Baseball Rules: Tagging Up For Beginners

The game of baseball contains some rules that are difficult to understand and the one rule I’ve noticed a lot of new players struggle with understanding is the tag up rule. When you’re a baserunner, the goal is to advance to the next base, but the tag up rule actually prevents you from advancing. What is the tag up rule in baseball?

Baserunner on first base is watching a ball hit into the outfield with overlaying text that reads "Baseball Rules: Tagging Up For Beginners"

The tag up rule is when baserunners are required to touch the base they were occupying when the play began. The tag up rule is enforced when there are less than two outs and a fielder catches a batted ball before it touches the ground. Failure to tag up can result in an out.

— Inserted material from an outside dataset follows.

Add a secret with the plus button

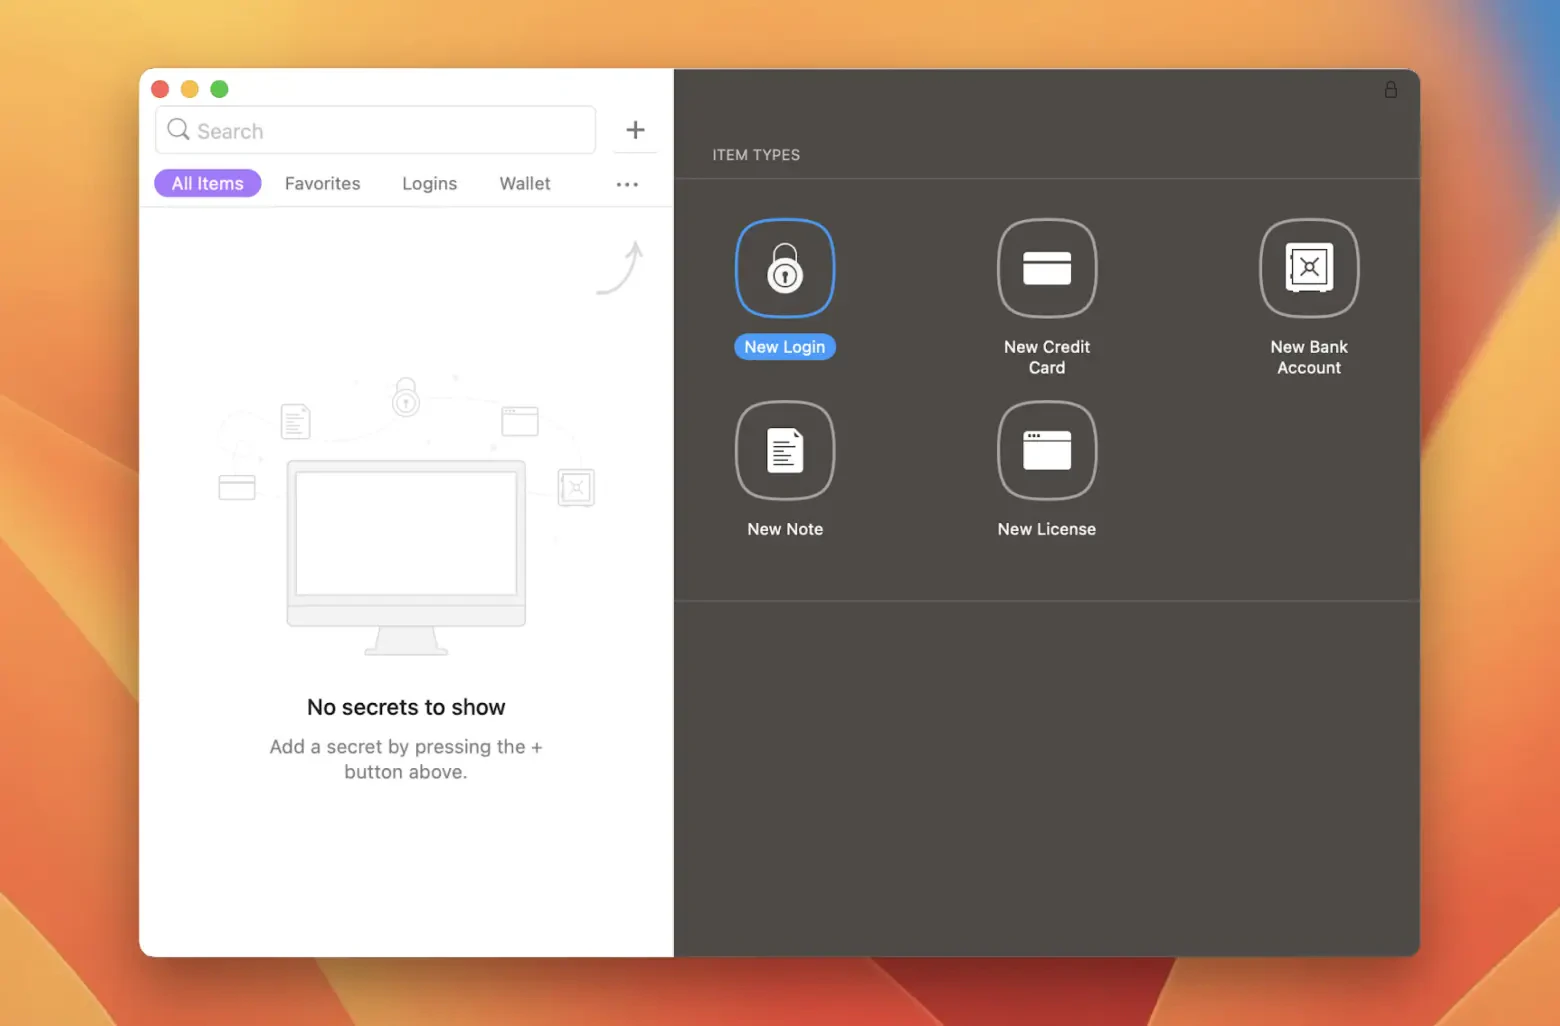[x=635, y=130]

In this article, we’ll cover everything you ever wanted to know about the tag up rule. This includes things like when to tag up, when not to tag up, and why runners can advance while a fielder is bobbling the ball.

What is the Tag Up Rule?

Closeup of a baserunner's foot standing on a base

In the sports of baseball, softball, and kickball, tagging up is a rule that forces baserunners to remain at their base until a fielder catches a fly ball. Once a fielder catches a fly ball, the runner must “tag up” by retouching the base they were at when the pitcher delivered the pitch.

The MLB rulebook defines the tag up rule as “He fails to retouch his base after a fair or foul ball is legally caught before he, or his base, is tagged by a fielder. He shall not be called out for failure to retouch his base after the first following pitch, or any play or attempted play. This is an appeal play” (Rule 5.09(b)(5))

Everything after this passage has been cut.